Nah, sejak Gus Dur lengser dari kursi presiden, PKB mengalami dinamika politik yang sangat menegangkan. Puncaknya ialah ketika terjadinya perselisihan antara Gus dengan Cak Imin. Konflik inilah yang mengakibatkan peroleh suara PKB merosot drastis pada pemilu 2009, sekitar 4%.
Selepas itu, PKB mulai bangkit kembali. Melalui tangan dingin Cak Imin, PKB berhasil menempel ke ruang-ruang kekuasaan, dan mampu menempatkan kader-kader terbaiknya sebagai menteri. Sejak rezim SBY periode ke-2 hingga rezim Jokowi sekarang ini.

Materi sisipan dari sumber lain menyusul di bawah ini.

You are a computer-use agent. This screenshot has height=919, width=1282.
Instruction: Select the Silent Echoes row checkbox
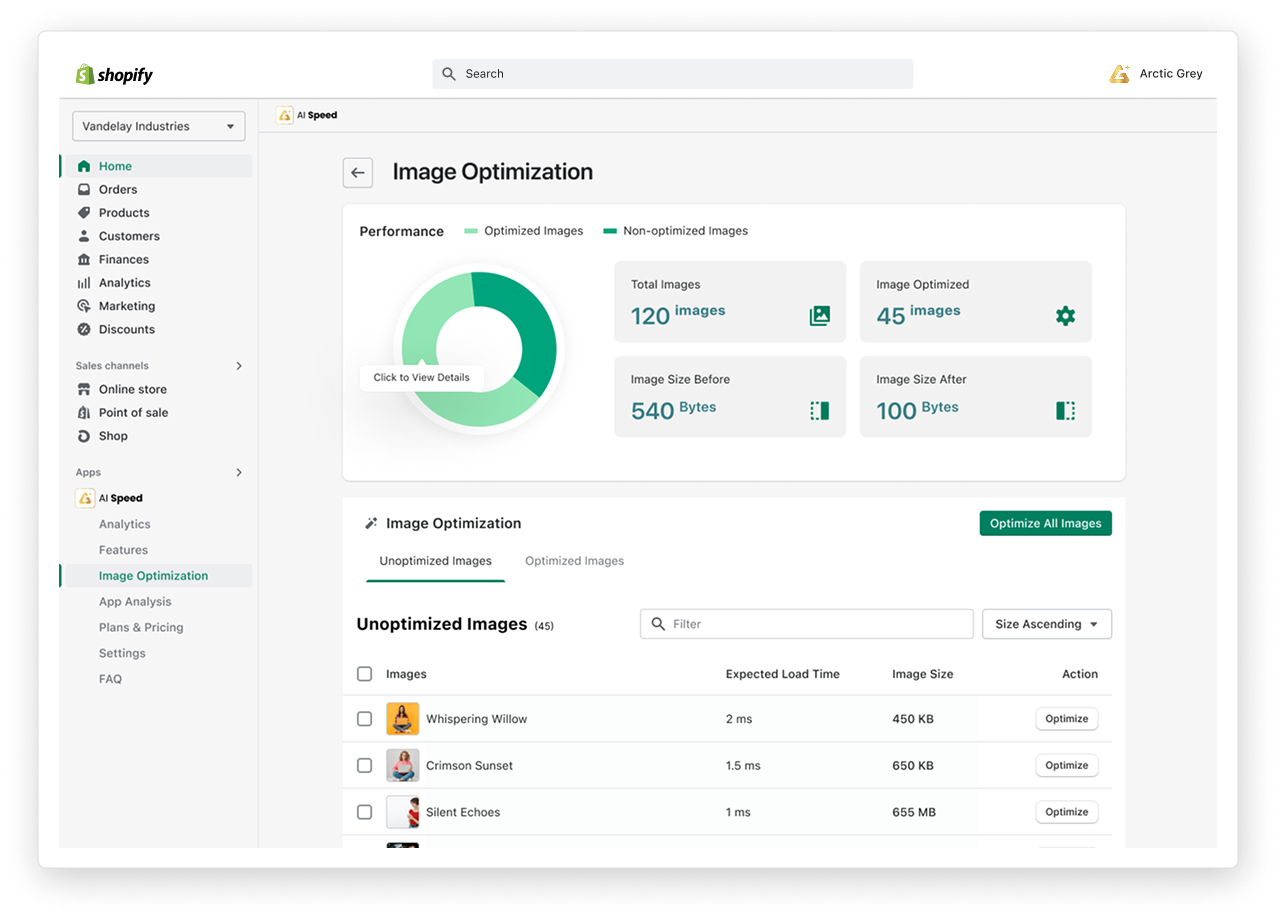[x=365, y=812]
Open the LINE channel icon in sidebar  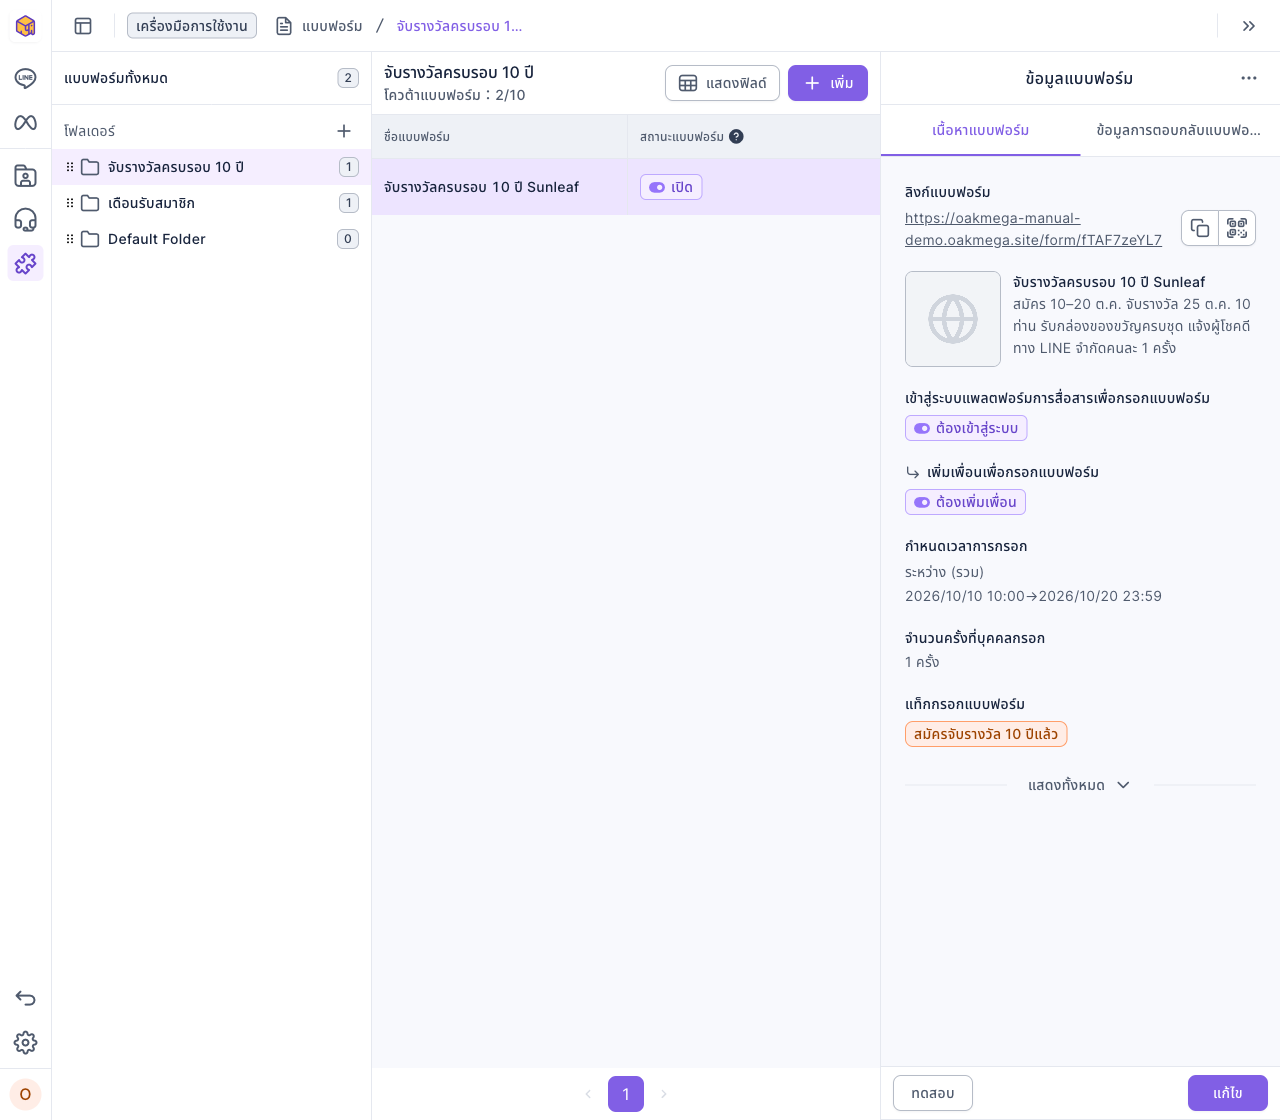[x=25, y=78]
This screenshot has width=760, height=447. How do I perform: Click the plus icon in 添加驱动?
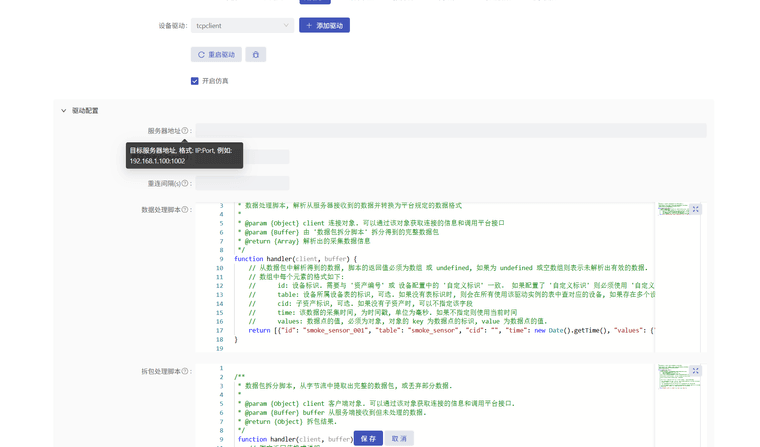(309, 25)
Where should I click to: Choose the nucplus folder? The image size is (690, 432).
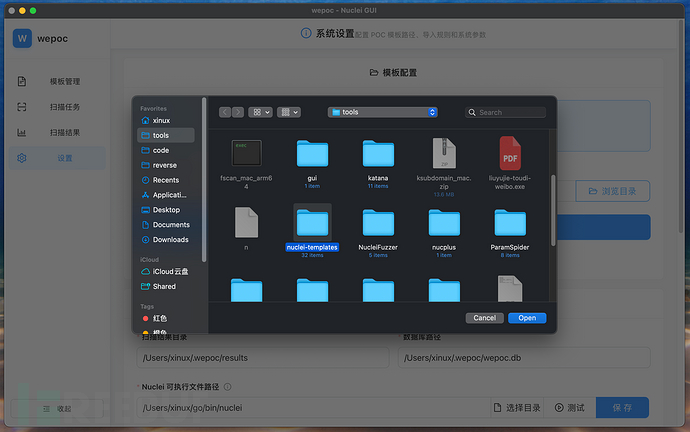444,223
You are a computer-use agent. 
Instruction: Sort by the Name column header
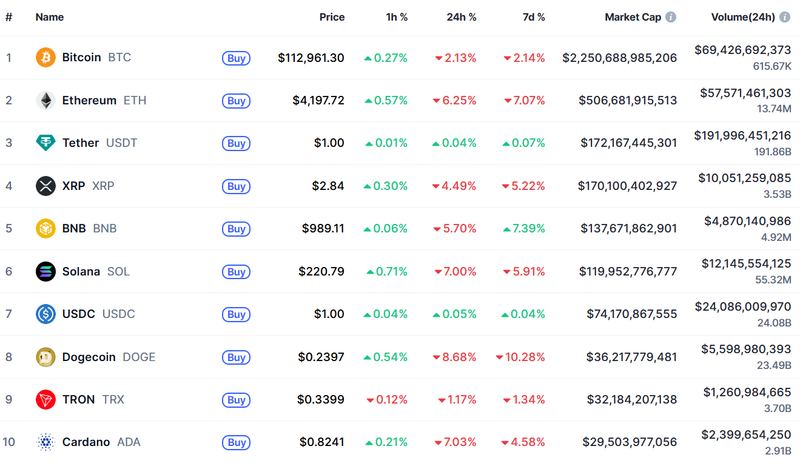tap(49, 18)
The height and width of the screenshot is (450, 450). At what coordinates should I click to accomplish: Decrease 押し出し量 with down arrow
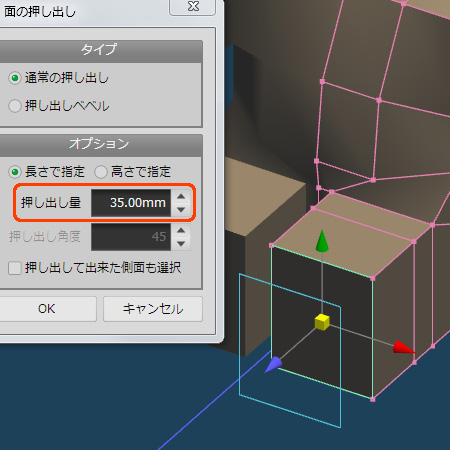(x=181, y=210)
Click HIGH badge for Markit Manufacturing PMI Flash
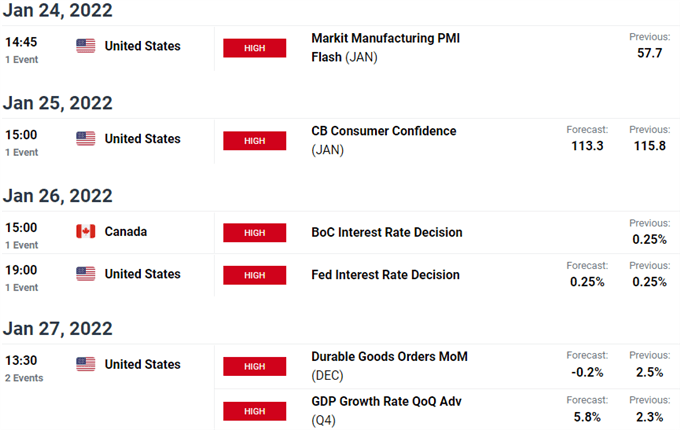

Oleh karena itu, Cak Imin sempat berkelakar di Mata Najwa, bahwa siapa pun pasangan capres-cawapres yang didukung PKB pasti keluar sebagai pemenang.
Kini, posisi politik PKB berbeda, tidak lagi sebagai penonton atau pendukung, melainkan sebagai pemain. Cak Imin telah masuk gelanggang dalam pertarungan politik (pemilu) bersama Anies Baswedan.
PKB, tentu bersama Nasdem dan PKS, mau tidak mau, harus mengerahkan segalanya demi memenangkan pertarungan ini. Dengan jurus perubahan sebagai andalannya, diharapkan bisa memikat publik untuk memilihnya.
Karena itu, Cak Imin memberikan perhatian dan himbauan serius dihadapan seluruh kader PKB, bahwa dalam pertarungan ini harus menang. Sebab pertaruhannya adalah martabat partai, sekaligus menyangkut masa depan republik Indonesia.
Dengan demikian, saya kira, jalan politik Cak Imin sangat terjal dan penuh dramatis. Setidaknya butuh 18 tahun lamanya untuk memimpin dan memperkuat PKB dengan berbagai dinamika tantangannya. Dan, Cak Imin berhasil melewati itu semua.